* begin Task inputs *
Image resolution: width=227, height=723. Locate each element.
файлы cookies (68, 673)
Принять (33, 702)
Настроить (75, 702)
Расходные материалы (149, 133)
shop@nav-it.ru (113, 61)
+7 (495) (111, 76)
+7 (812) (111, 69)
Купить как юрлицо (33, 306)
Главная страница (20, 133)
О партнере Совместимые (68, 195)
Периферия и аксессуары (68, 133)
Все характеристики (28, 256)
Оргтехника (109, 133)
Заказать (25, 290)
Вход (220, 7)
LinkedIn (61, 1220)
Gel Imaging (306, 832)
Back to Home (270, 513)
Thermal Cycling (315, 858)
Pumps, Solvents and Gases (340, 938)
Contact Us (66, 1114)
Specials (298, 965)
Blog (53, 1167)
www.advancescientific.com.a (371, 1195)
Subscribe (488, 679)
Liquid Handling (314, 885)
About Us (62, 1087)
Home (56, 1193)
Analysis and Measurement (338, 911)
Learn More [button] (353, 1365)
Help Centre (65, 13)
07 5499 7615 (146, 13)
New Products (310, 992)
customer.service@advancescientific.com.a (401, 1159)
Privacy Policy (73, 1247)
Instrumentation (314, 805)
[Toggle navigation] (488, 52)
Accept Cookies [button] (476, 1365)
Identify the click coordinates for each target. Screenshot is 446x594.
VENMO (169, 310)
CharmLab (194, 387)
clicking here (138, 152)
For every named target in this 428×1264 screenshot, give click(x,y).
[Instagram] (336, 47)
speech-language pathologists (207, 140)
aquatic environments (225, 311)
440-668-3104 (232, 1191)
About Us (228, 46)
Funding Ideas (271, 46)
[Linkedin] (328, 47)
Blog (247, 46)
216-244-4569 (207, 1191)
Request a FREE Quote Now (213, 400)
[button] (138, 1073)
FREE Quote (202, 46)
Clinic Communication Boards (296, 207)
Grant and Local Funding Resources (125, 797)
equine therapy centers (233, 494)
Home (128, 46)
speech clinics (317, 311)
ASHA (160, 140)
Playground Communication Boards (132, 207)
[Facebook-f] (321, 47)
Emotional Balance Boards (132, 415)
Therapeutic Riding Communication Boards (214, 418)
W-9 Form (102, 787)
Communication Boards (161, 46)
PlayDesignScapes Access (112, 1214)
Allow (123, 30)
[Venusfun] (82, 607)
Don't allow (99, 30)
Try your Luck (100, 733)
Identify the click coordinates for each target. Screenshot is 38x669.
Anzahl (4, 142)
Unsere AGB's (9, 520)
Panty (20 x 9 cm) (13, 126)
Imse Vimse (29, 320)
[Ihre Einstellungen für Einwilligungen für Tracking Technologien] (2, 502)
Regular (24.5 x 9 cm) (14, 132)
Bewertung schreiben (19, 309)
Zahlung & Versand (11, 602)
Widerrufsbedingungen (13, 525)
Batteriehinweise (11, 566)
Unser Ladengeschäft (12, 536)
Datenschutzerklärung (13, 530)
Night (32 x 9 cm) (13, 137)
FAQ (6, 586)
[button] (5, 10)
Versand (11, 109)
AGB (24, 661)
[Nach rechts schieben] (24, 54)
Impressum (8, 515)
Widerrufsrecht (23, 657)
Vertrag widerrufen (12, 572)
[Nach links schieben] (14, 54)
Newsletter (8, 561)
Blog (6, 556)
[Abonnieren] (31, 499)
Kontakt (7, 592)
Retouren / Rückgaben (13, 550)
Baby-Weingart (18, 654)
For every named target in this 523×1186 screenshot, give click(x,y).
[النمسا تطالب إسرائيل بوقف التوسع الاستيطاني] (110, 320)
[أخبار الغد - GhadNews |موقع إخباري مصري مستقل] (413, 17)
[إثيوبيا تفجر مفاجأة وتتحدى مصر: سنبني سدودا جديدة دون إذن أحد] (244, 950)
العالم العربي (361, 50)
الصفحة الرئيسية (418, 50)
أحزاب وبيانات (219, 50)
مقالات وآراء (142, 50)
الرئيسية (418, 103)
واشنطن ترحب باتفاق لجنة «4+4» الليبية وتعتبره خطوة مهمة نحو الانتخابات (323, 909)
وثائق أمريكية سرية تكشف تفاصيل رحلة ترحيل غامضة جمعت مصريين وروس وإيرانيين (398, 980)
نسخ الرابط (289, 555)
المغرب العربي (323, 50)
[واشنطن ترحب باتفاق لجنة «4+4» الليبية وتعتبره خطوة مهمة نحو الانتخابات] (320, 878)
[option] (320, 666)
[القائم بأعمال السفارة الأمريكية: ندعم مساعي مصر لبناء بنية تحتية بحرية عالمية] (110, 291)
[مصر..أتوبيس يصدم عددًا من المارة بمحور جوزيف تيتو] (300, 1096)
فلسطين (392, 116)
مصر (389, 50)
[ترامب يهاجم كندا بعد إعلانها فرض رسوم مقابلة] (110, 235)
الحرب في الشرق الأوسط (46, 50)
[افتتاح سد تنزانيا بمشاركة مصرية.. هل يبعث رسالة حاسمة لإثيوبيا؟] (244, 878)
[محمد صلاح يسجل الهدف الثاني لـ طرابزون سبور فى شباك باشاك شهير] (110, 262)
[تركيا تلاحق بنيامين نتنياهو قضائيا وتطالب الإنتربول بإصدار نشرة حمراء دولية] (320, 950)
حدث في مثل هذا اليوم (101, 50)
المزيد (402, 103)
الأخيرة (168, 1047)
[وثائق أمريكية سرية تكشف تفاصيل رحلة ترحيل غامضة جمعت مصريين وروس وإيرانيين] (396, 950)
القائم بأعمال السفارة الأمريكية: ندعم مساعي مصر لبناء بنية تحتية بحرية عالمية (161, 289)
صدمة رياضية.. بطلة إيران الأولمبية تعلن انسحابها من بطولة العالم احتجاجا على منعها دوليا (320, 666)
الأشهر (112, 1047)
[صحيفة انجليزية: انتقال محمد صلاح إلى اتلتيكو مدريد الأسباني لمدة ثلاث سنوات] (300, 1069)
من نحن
* end Task inputs *
What the task requires:
Shift the listing above by adding 61 to every number in the coordinates. Start at the line containing "Pumps, Solvents and Gases (340, 938)" and go through the line containing "[Nach rechts schieben] (24, 54)", and rewrite each line in that span, request lines included.

Expected answer:
Pumps, Solvents and Gases (401, 999)
Contact Us (127, 1175)
Specials (359, 1026)
Blog (114, 1228)
www.advancescientific.com.a (432, 1256)
Subscribe (549, 740)
Liquid Handling (375, 946)
About Us (123, 1148)
Home (117, 1254)
Analysis and Measurement (399, 972)
Learn More [button] (414, 1426)
Help Centre (126, 74)
07 5499 7615 (207, 74)
New Products (371, 1053)
customer.service@advancescientific.com.a (462, 1220)
Privacy Policy (134, 1308)
Instrumentation (375, 866)
[Toggle navigation] (549, 113)
Accept Cookies [button] (537, 1426)
Identify the click coordinates for each target. Screenshot is 446x594.
VENMO (230, 371)
CharmLab (255, 448)
clicking here (199, 213)
For every named target in this 428×1264 screenshot, give click(x,y).
[Instagram] (397, 108)
speech-language pathologists (268, 201)
aquatic environments (286, 372)
440-668-3104 (293, 1252)
About Us (289, 107)
Funding Ideas (332, 107)
[Linkedin] (389, 108)
Blog (308, 107)
216-244-4569 (268, 1252)
Request a FREE Quote Now (274, 461)
[button] (199, 1134)
FREE Quote (263, 107)
Clinic Communication Boards (357, 268)
Grant and Local Funding Resources (186, 858)
equine therapy centers (294, 555)
Home (189, 107)
speech clinics (378, 372)
ASHA (221, 201)
Playground Communication Boards (193, 268)
[Facebook-f] (382, 108)
Emotional Balance Boards (193, 476)
Therapeutic Riding Communication Boards (275, 479)
W-9 Form (163, 848)
Communication Boards (222, 107)
PlayDesignScapes Access (173, 1275)
Allow (184, 91)
[Venusfun] (143, 668)
Don't allow (160, 91)
Try your Luck (161, 794)
Identify the click coordinates for each target. Screenshot is 38x669.
Anzahl (65, 203)
Unsere AGB's (70, 581)
Panty (20 x 9 cm) (74, 187)
Imse Vimse (90, 381)
[Ihre Einstellungen für Einwilligungen für Tracking Technologien] (63, 563)
Regular (24.5 x 9 cm) (75, 193)
Bewertung schreiben (80, 370)
Zahlung & Versand (72, 663)
Widerrufsbedingungen (74, 586)
Batteriehinweise (72, 627)
Unser Ladengeschäft (73, 597)
Datenschutzerklärung (74, 591)
Night (32 x 9 cm) (74, 198)
FAQ (67, 647)
[button] (66, 71)
Versand (72, 170)
AGB (85, 722)
[Nach rechts schieben] (85, 115)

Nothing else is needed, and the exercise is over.